A li Celi gran festa si faci,
a la Chièsia càntanu ancora
e la terra già ‘ndi odora
di rosi e fiori.
E’ nesciutu lu Redentori,
porta beni, porta vita
e ogni grazia e noi ‘ndi ‘mbita
all’unioni.
Porta grazii pe’ li boni,
pe’ li mali lu so’ aiutu:
tutti quelli chi l’hannu perdutu
lu vannu a trovari.
E lu vaci a ritrovari
cu’ ha lasciatu la bona via:
ca a lu Celu non s’arriva,
c’è lu sigillu.
Non guardati ch’è piccirillu,
ca jè grandi e onnipotenti,
è sicuru ed assistenti
fino alla morti.
Figliu natu di menzanotti,
figliu nudu e povarellu,
omu tantu rispettusellu
è ‘nta la paglia!
E’ copertu cu’ ‘na tovaglia,
è copertu cu’ ver’amori,
la so’ mamma cu’ tanto splendori
lu stringi al pettu.
O divinu me’ Pargolettu,
li Sant’Angeli calaru
e Maria la cumbitaru
a la capanna.
Chida notti chi chiovìa manna,
chida notti desiderata,
l’erbiceda non era nata
e spandìa meli.
Risplendenti chi siti a lu Cielu,
risplendenti chi siti a la grutta,
risplendenti è l’aria tutta
ch’è maiestosa!
E lu voi cu’ l’asinellu
ch’adoravanu lu Gran Santu,
San Giuseppi ch’è vecchiarellu
è veneratu.
Si cogghjru li pasturi
tutti attornu a la capanna,
adoravanu lu Missìa
e la Madonna.
Con un po’ di malinconia, il ciclo natalizio terminava il giorno dell’Epifania come tramanda il detto popolare:
«Filati, cara matri, ca li festi su’ passati –
ma rispundi l’Epifania: – ’Gnura no’, ca ’nc’è la mia!»

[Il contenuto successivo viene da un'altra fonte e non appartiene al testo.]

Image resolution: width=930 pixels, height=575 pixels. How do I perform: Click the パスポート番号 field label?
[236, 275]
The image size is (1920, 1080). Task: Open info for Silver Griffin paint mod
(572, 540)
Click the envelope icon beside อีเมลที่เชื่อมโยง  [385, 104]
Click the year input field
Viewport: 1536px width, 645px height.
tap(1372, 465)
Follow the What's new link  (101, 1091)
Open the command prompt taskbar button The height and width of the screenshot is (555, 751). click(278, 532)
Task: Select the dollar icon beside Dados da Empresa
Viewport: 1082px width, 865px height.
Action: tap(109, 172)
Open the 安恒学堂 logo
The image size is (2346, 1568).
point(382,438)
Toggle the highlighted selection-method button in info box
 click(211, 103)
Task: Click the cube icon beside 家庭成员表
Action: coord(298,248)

Il 6 gennaio in chiesa si pubblicavano le “calende”, vale a dire le statistiche religiose riguardanti i battesimi, i matrimoni e i decessi avvenuti durante l’anno nella parrocchia. Per esortare al ravvedimento, venivano segnalati i casi in cui i fedeli non avevano ricevuto gli ultimi sacramenti.
All’uscita dal luogo sacro, gli amici si scambiavano i saluti e rinnovavano gli auguri per l’anno nascente.
La Befana, durante la notte, portava ai bambini cattivi cenere e carbone e ai buoni un modesto dono: la moderna tecnologia non era neppure immaginabile.
La celebrazione del Natale non dovrebbe esaurirsi nell’angusto spazio temporale, in quanto il Cristianesimo è viva attualità, è la verità che rende liberi, è il nascere di nuovo che Gesù annuncia a Nicodemo.
Dio ha tanto amato il mondo da dare il Figlio unigenito. La Luce è venuta sulla Terra ma gli uomini hanno preferito le tenebre. Difronte all’Onnipotente anche i più diseredati sono importanti, lo Spirito Divino è gratuito come il vento.
Soltanto dall’amore verso il prossimo potremo affermare che ancora è Natale.